My first reason for writing is to thank you. There is nothing that comes close to my Oxford Choir School experience. Tim and Mary, while I think you were thirteen years along when I joined the group last summer, your idea and the ambience and the authenticity of the Oxford Choir School was for me as innovative and fresh and scary and lovely as though it were just invented yesterday. To those in the choir who let me sing beside you, and showed me the ropes from other years, thank you for your support.
Besides the significant learning, the Oxford Choir School had a tremendous and much more pervasive impact for me than I ever would have imagined.
Early last year, I knew that I wanted to find a way to re-engage with choral singing. Like many of you, I had sung in some pretty good school choirs, and had dabbled from time to time, mostly informally in my adult life. In 1995 I sang in a Bach Cantatas series but I was fairly consumed with life, and I never saw clearly through the fog to seriously finding a way to sing in a choral group or choir. The Oxford story is amazing for me, because having done a bit of searching and found Tim and Mary in the Globe and then on the internet (not knowing who or what I was looking for), it is as though I stumbled onto something that in retrospect has been filled with both surprise and joy.

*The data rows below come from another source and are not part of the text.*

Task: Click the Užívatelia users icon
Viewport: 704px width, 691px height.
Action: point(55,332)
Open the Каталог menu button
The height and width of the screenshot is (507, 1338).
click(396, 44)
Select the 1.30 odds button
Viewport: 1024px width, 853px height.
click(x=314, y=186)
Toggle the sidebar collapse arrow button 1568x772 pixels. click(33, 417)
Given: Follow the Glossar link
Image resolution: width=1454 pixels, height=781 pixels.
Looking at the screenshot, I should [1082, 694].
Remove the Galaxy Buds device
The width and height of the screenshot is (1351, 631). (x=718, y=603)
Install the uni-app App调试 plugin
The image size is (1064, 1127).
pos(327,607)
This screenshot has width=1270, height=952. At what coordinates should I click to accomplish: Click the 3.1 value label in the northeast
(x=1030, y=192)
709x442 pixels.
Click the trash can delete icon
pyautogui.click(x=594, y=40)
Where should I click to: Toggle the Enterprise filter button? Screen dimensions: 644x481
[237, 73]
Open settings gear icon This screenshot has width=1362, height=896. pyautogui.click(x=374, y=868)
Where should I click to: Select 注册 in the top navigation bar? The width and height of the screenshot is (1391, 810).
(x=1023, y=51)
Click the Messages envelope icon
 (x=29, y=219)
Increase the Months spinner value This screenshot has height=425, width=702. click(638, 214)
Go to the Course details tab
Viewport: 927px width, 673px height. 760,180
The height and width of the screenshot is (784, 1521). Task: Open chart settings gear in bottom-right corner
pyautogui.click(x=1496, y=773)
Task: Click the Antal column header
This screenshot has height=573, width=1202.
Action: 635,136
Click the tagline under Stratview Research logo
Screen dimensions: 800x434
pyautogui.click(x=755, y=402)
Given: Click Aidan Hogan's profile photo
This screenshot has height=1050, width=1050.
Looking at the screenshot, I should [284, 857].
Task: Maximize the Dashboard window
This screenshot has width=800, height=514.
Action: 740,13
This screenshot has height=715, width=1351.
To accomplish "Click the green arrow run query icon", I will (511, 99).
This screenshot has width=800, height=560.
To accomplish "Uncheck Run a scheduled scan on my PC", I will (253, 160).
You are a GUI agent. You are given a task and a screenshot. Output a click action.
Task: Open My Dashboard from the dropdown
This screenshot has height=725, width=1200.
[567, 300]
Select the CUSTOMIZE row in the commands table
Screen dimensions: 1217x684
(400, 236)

When I came to Oxford, I didn't know what my voice was, I didn't know what my range was. I had decided I couldn't read music (or didn't: I used to). Ironically, by time I arrived, I had lost even my confidence or boldness to sing, which I Iove to do.
Upon my return to Vancouver after Oxford I began re-engaging with music. Somehow, there was no barrier as far as the culture of choirs goes, and I know where I got that. Oxford! In fact, I continue to see the legacy of the Oxford experience as it dips back to and reshapes even my earlier choir experiences.
Yes, I am now singing in a great choir in Kitsilano. We are accompanied by cello, violin, organ, trumpet, and at times flute. The number of instruments varies and increases with special occasions. We have done surprisingly more Latin and medieval hymns and anthems than I expected (which I love). Tim, on Christmas Eve we had a guest conductor, Marcus Moseley, from the Good Noise Choir for a gospel piece, "Sweet, Little Jesus Child." To quote others, "It brought the house down." Thank you for that brief introduction and insight to gospel in Oxford.
Please receive my thanks for the good fellowship, the love of music and sharing of this very meaningful pleasure, and thank you especially to Tim and Mary for your vision, the relaxed and yet rigorous approach, and the very enjoyable legacy the Oxford Choir School still manifests for me.